Input data:
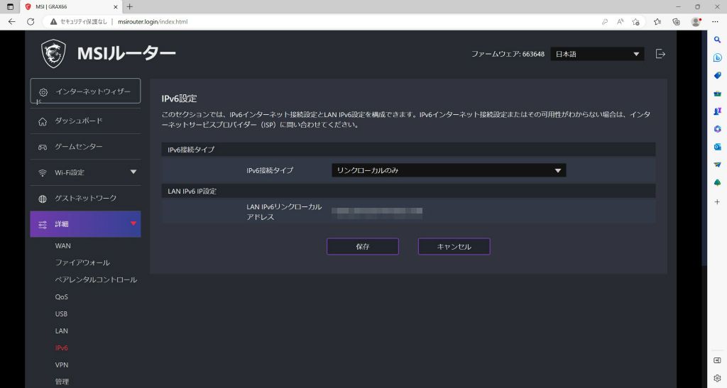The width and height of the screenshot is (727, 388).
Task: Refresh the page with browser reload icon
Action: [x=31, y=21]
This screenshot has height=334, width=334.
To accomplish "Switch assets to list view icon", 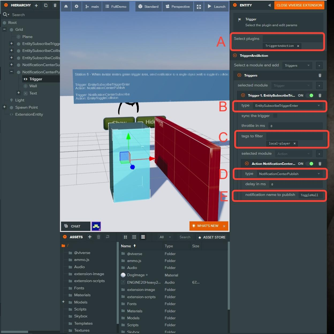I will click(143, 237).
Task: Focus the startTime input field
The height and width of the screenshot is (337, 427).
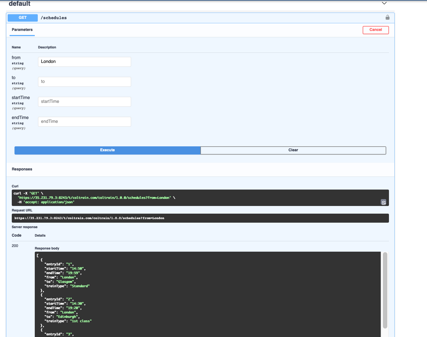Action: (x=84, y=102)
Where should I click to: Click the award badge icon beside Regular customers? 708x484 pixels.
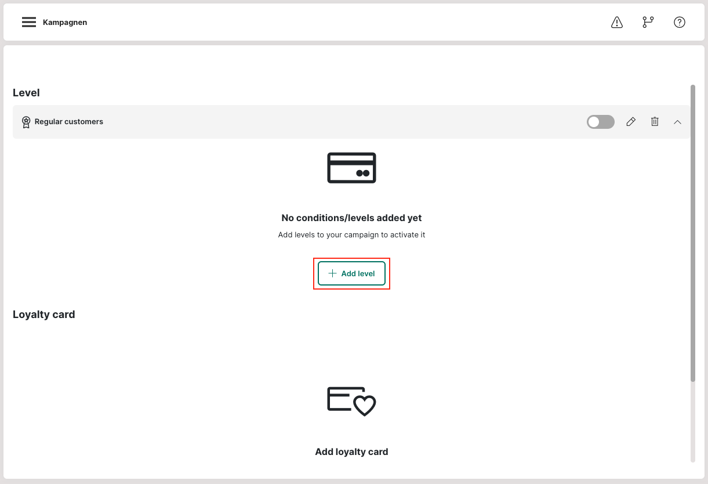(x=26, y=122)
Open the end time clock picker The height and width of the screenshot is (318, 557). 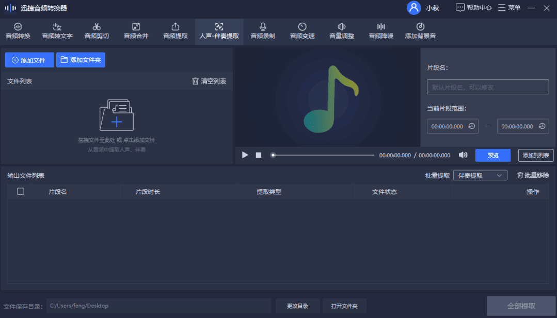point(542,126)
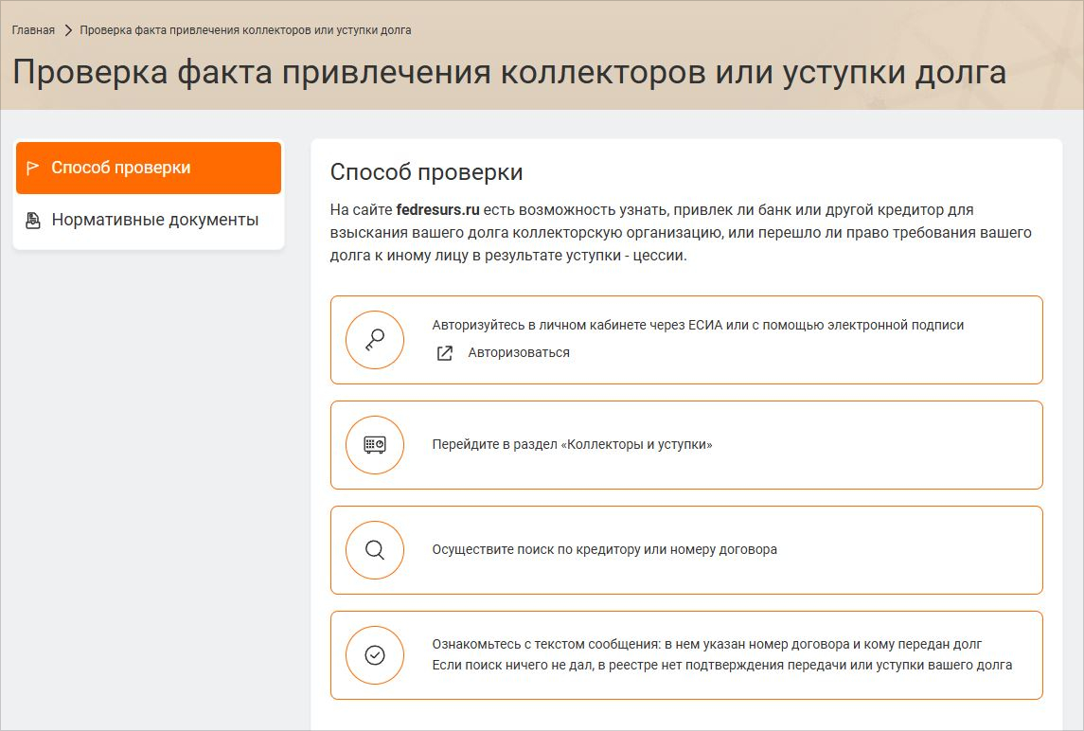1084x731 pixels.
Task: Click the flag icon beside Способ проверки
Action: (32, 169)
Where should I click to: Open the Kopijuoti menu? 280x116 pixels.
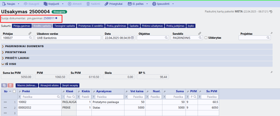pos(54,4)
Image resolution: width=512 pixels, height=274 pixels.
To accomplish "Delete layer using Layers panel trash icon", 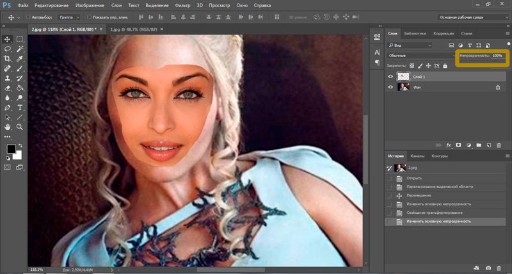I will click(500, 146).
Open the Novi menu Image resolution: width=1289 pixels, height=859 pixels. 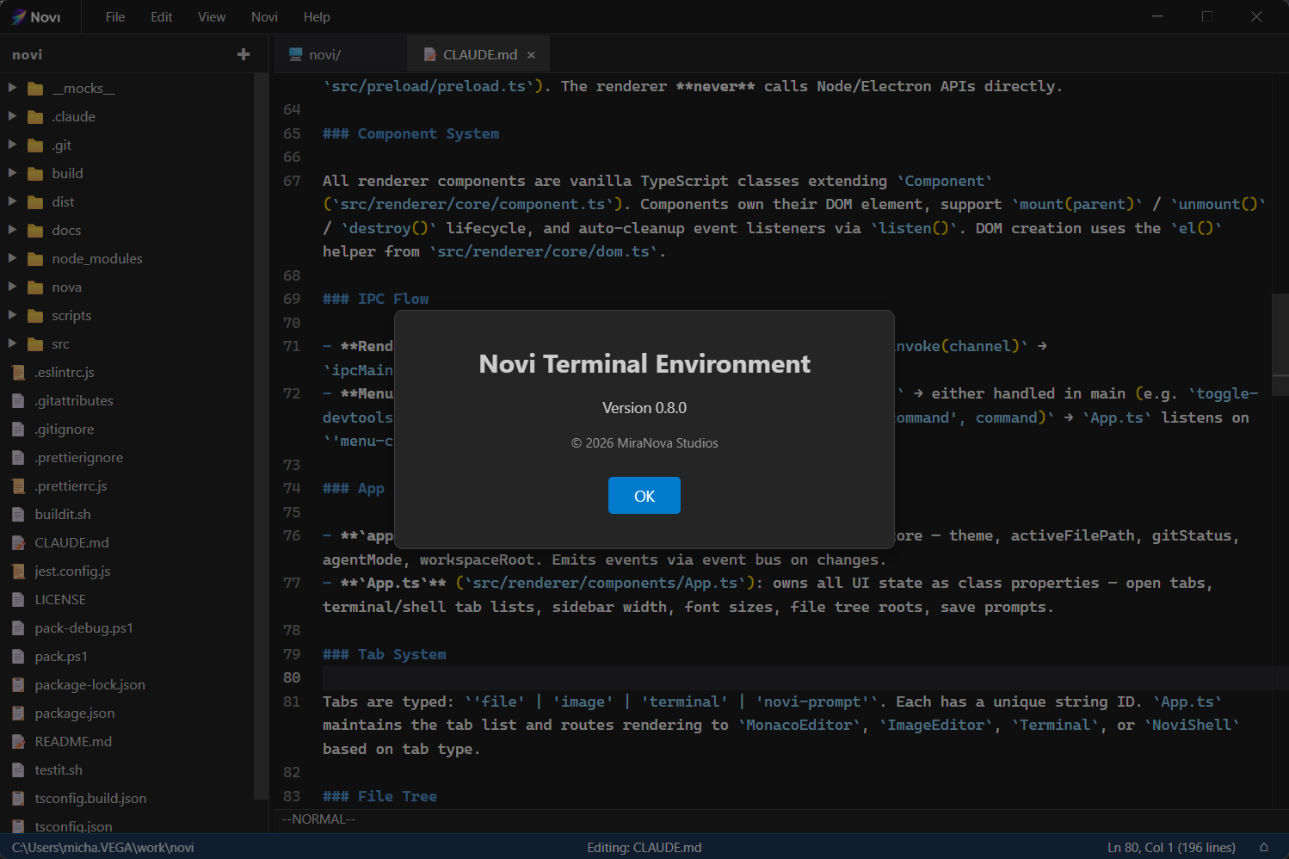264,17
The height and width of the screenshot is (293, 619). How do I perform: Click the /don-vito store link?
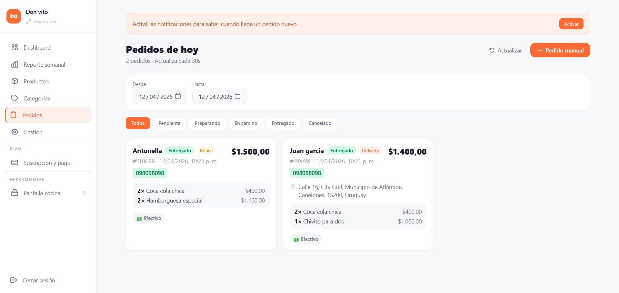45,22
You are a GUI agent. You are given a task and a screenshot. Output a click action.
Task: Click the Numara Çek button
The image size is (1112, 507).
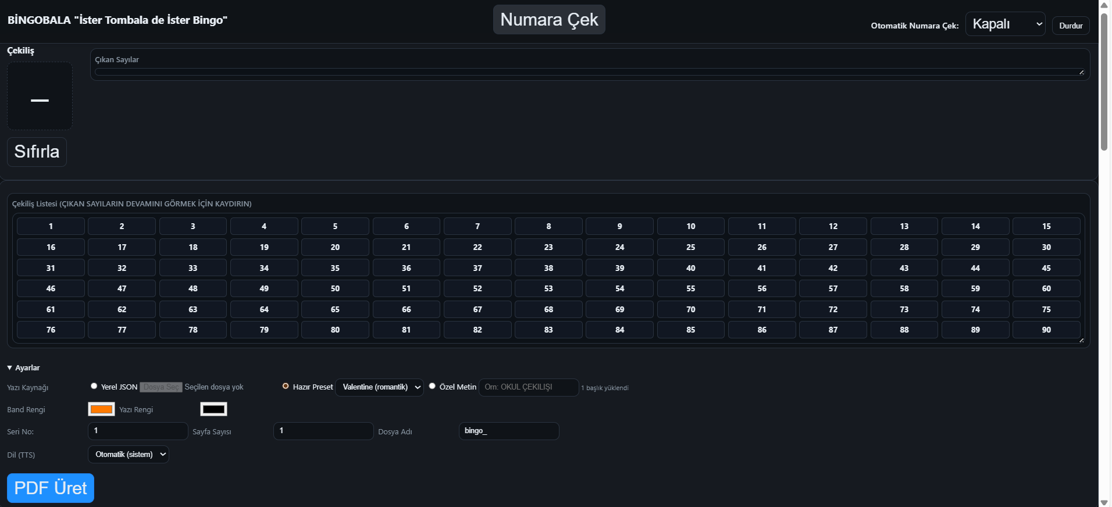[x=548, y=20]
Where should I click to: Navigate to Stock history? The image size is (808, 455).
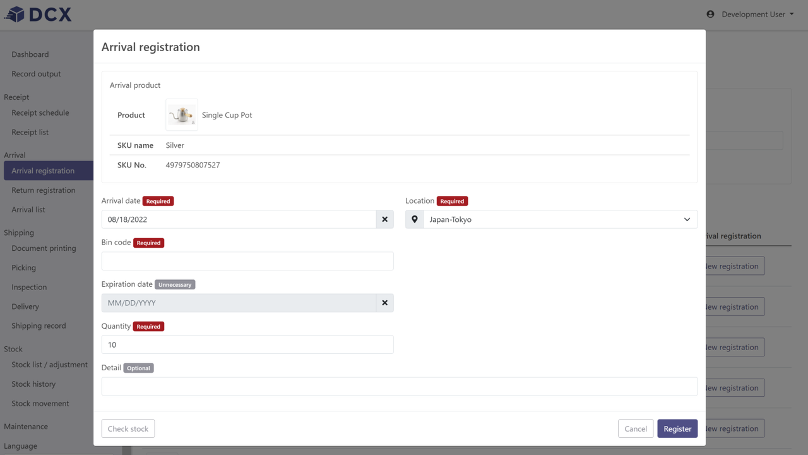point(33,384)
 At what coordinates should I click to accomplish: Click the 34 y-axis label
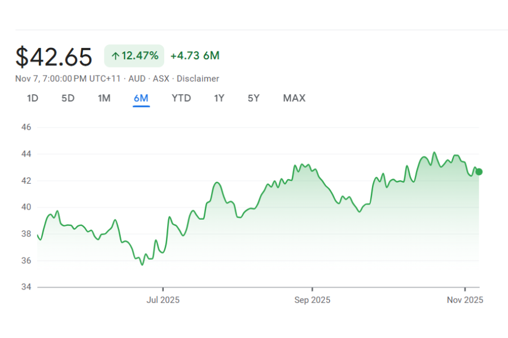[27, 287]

Exercise details:
Copy the lines between the one holding "Where should I click to: Navigate" and the end of the lines, inclusive, with the requests, but with 133 added to every number in the click coordinates of the answers. Leave the pictures out.

Full answer:
Where should I click to: Navigate to Stock history? The image size is (808, 455).
point(166,517)
 At what coordinates should I click to accomplish: Click the 34 y-axis label
[160, 420]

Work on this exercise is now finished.